**** DATA RECORDS

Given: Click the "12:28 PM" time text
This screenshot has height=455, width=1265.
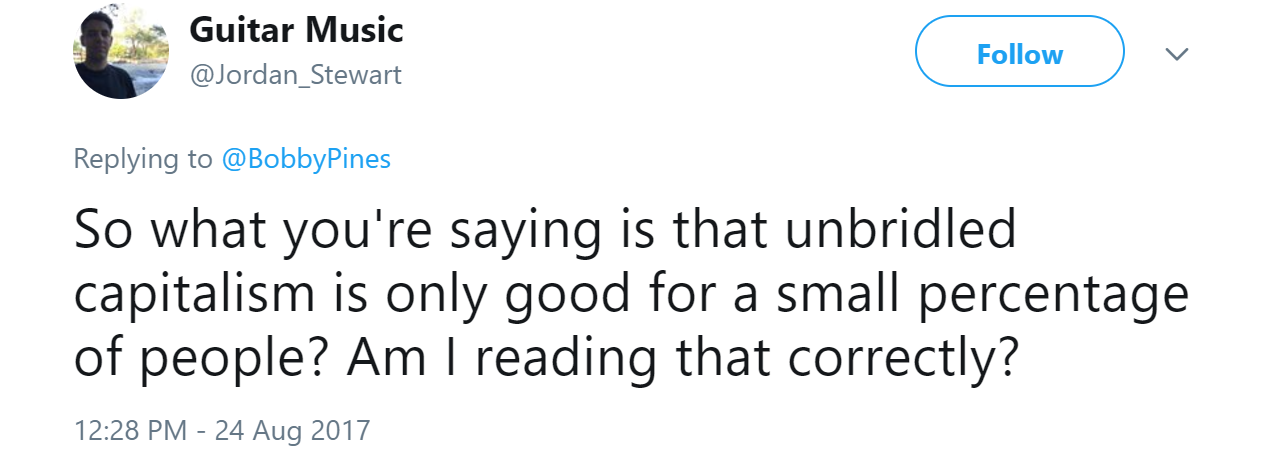Looking at the screenshot, I should point(130,431).
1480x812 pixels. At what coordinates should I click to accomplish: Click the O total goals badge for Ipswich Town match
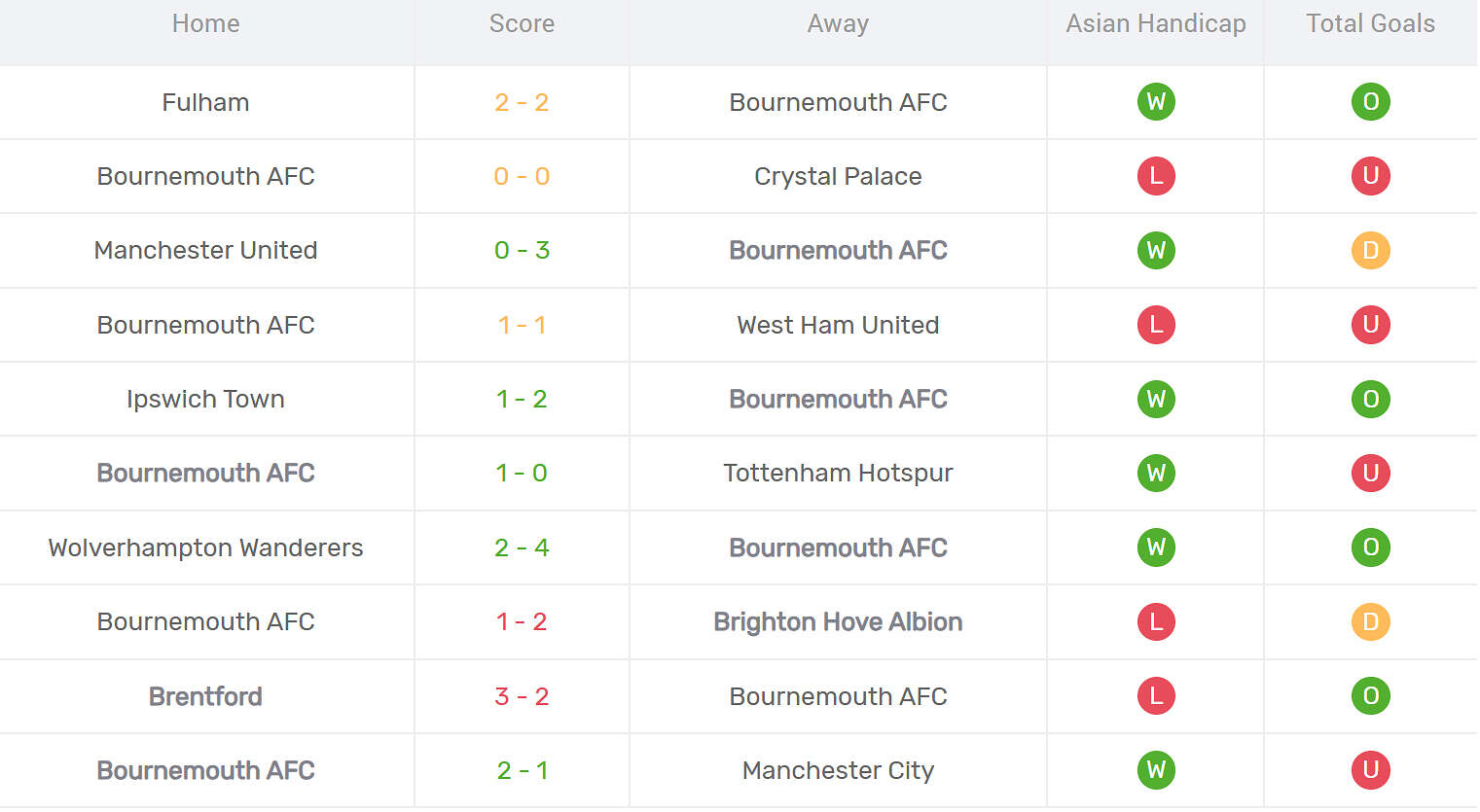coord(1370,399)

********

■ PROBLEM DETAILS: Hand back the data exactly as it appears, with all pictures cut.

■ FINISHED EXERCISE:
Given: Click the "12:28 PM" time text
This screenshot has height=455, width=1265.
Looking at the screenshot, I should point(130,431).
1480x812 pixels. At what coordinates should I click to accomplish: Click the O total goals badge for Ipswich Town match
coord(1370,399)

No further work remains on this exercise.